Abstract

Using an atmospheric pressure plasma jet array is an effective way for expanding the treatment area of a single jet, and generating arrays with well downstream uniformity is of great interest for its applications. In this paper, a plasma jet array in helium is generated in a linear-field jet array with a ring-ring electrode structure excited by alternating current. The characteristics and downstream uniformity of the array and their dependence on the applied voltage and gas flow rate are investigated through optical, electrical, and Schlieren diagnostics. The results are compared with those of our reported work of a cross-field jet array with a needle-ring electrode structure. The results show that the linear-field jet array can generate relatively large-scale plasma with better uniformity and longer plumes than the cross-field case. The divergences observed in gas channels and the plasma plume trajectories are much less than those of the cross-field one. The deflection angle of lateral plumes is less than 6°, which is independent of the gas flow rate and applied voltage. The maximum downstream plumes of 23 mm can be obtained at 7 kV peak applied voltage and 4 l/min gas flow rate.
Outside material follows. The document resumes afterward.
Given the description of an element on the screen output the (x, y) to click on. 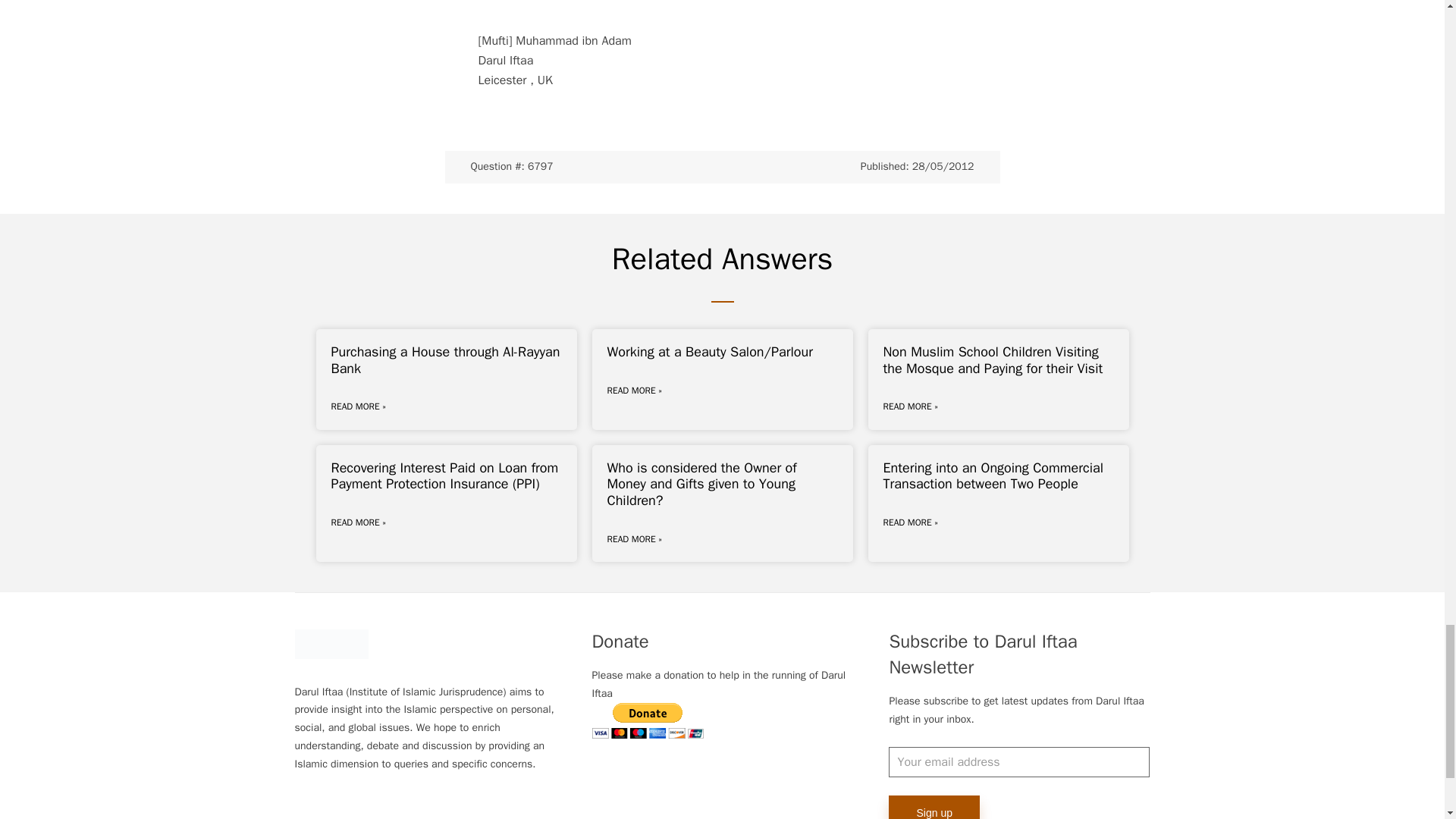
Sign up (933, 807)
Purchasing a House through Al-Rayyan Bank (444, 359)
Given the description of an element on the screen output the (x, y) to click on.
The better uniformity of linear-field jet arrays is due to the effective suppression of hydrodynamic and electrical interactions among the jets in the arrays with a more uniform electric field distribution. The hydrodynamic interaction induced by the gas heating in the linear-field jet array is less than that of the cross-field one. The more uniform electric field distribution in the linear-field jet arrays can reduce the divergence of the propagation trajectories of the plasma plumes. It will generate less residual charge between the adjacent discharges and thus can reduce the accumulation effect of Coulomb force between the plasma plumes. The reported results can help design controllable and scalable plasma jet arrays with well uniformity for material surface and biomedical treatments.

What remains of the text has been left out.